Cela donne des gravures comme des coups de poing, qui, avec patience, ténacité et une grande dignité, parlent de l'homme, de ses grandeurs, de ses misères, mais aussi de l'Histoire et de ses aberrations, et enfin d’espoir et de Rédemption. Et, ce qui est remarquable, est que le regard de l’artiste n'est jamais amer ou cruel, il tente de dire l'indicible mais reste bienveillant, plein de compassion et ce cri a des échos de complainte. Rouault n'est pas facile, mais on est récompensé de l'effort fait pour l'approcher, on se sent plus humain après avoir vu ses œuvres. Tirées à 12 exemplaires (je crois... je ne suis pas certaine du 12 ! en tout cas ensuite les cuivres furent barrés pour qu'on n'en fit pas d'autres tirages), les planches sont d'une qualité exceptionnelle, que rendent mal les reproductions : les noirs scintillent, les blancs chantent et la gamme de gris a conservé toute sa subtile harmonie, invitant le spectateur à réinventer les couleurs de ces scènes réduites à l'essentiel.

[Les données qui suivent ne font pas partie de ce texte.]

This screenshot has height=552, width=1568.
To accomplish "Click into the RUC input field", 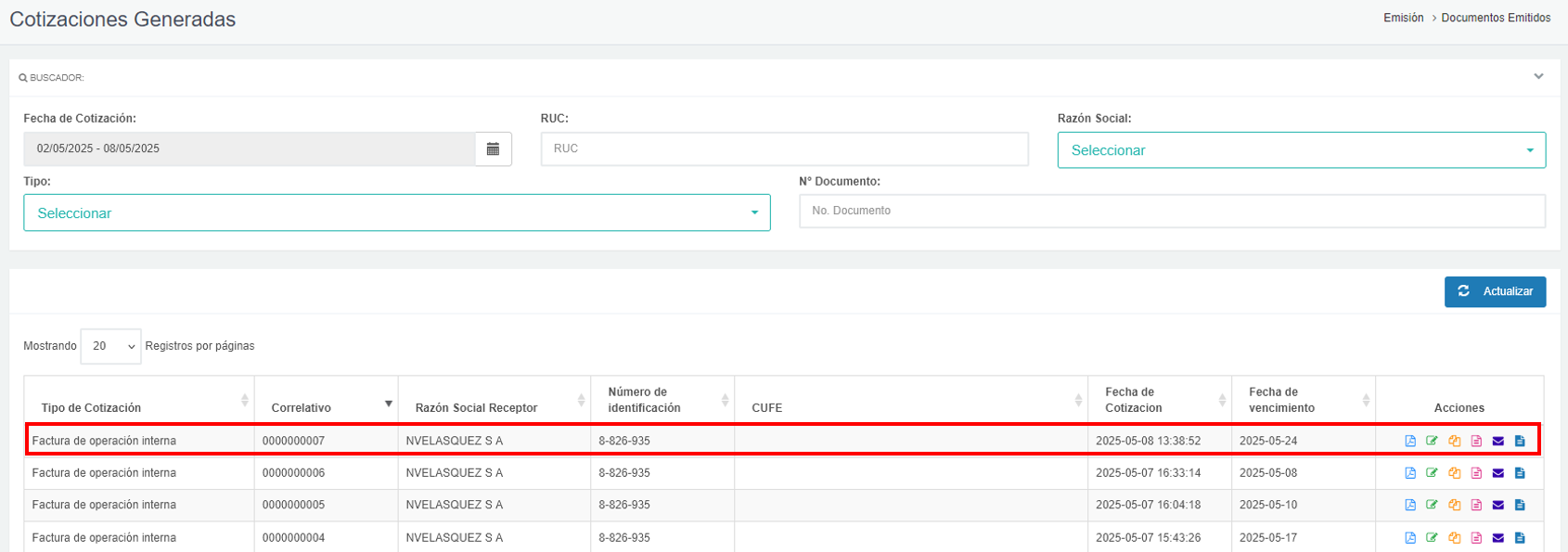I will pos(784,149).
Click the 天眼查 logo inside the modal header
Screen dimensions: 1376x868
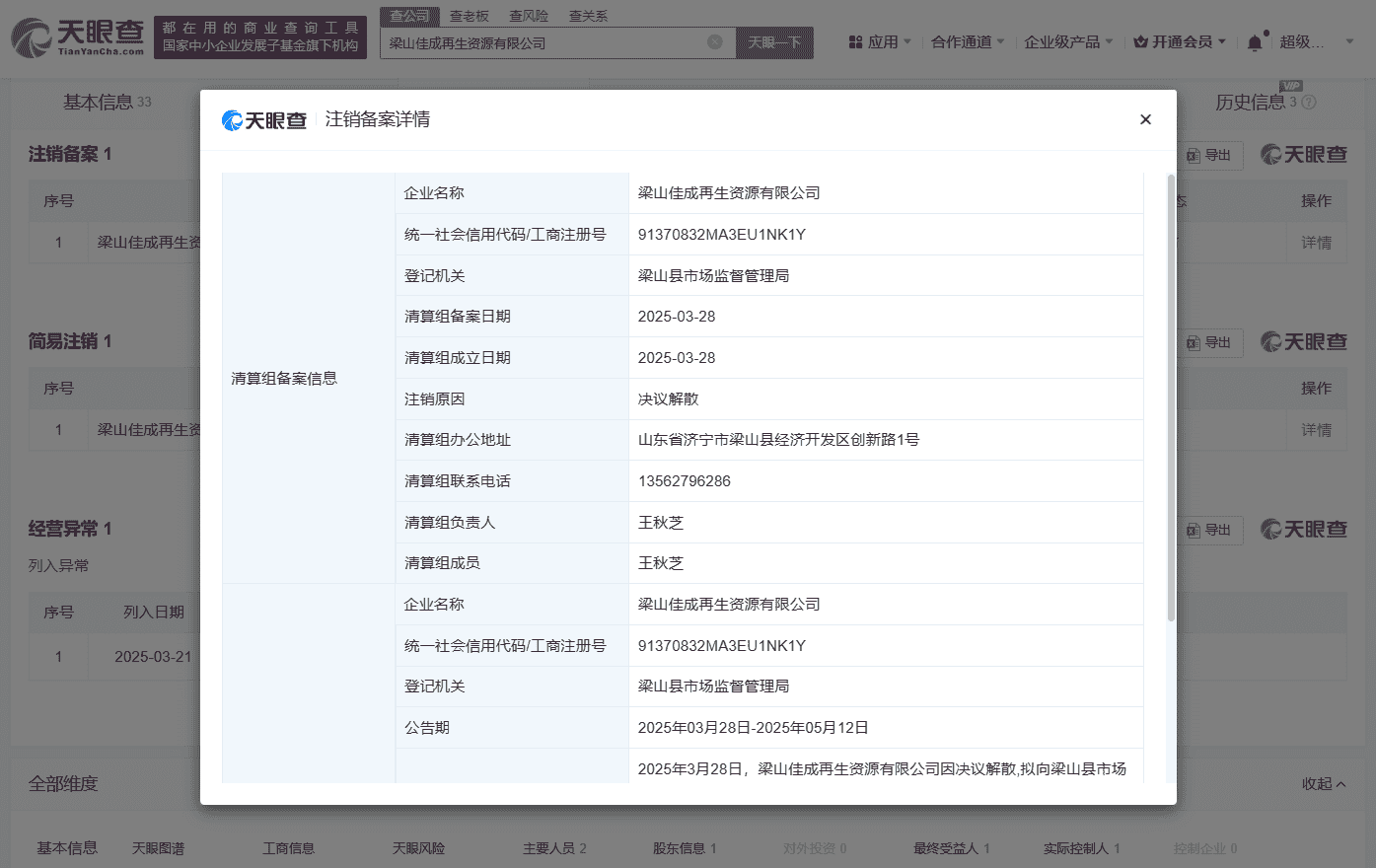click(261, 118)
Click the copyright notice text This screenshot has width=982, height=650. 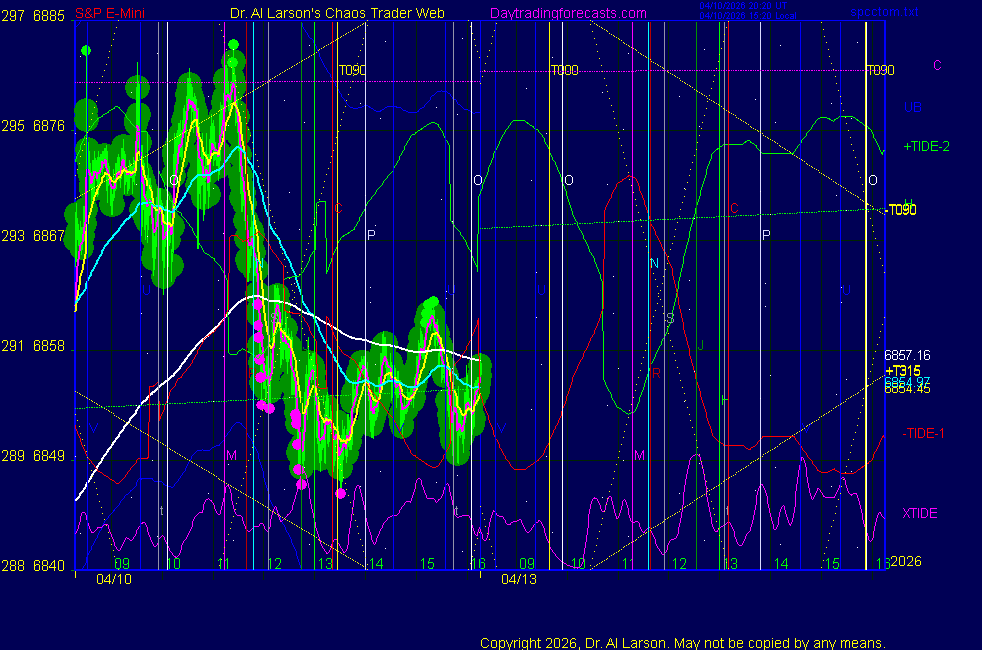point(682,643)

Notons enfin que cette improbable exposition dans les marais de la Seudre a pu avoir lieu grâce à l'oeuvre de diffusion menée sans relâche par les descendants du peintre, qui s'emploient avec fidélité à honorer la mémoire de l'artiste et à faire connaitre inlassablement son travail, en prêtant ses œuvres dans le monde entier. Pour respecter le souhait de leur père et grand-père, qui a expressément demandé que cette oeuvre circule, qu'elle soit aussi publique que possible. Alors, pour remercier ces ayants-droits, plus préoccupés de la réputation et de l'oeuvre de leur ascendant que de toucher les royalties qu'elle pourrait leur rapporter, pour remercier aussi l'Assocation La Valenne qui nous offre pareille chance, allez vite voir Miserere à Chaillevette(2) : ce serait dommage, si vous êtes en vacances dans la région, de rater "cette conversation, cette intimité" avec Georges Rouault.



Notes : 
1- Je cite Coryse Vattebled : "Votre oeuvre n'est pas faire pour être belle. Rencontrer votre oeuvre est un choc, elle pénètre celui qui la contemple. Elle opère mystérieusement un retournement intérieur.... Qu'elle soit gravée, qu'elle soit peintre, dans votre oeuvre sans artifice, ni complaisance, vous nous parlez de l'Homme..."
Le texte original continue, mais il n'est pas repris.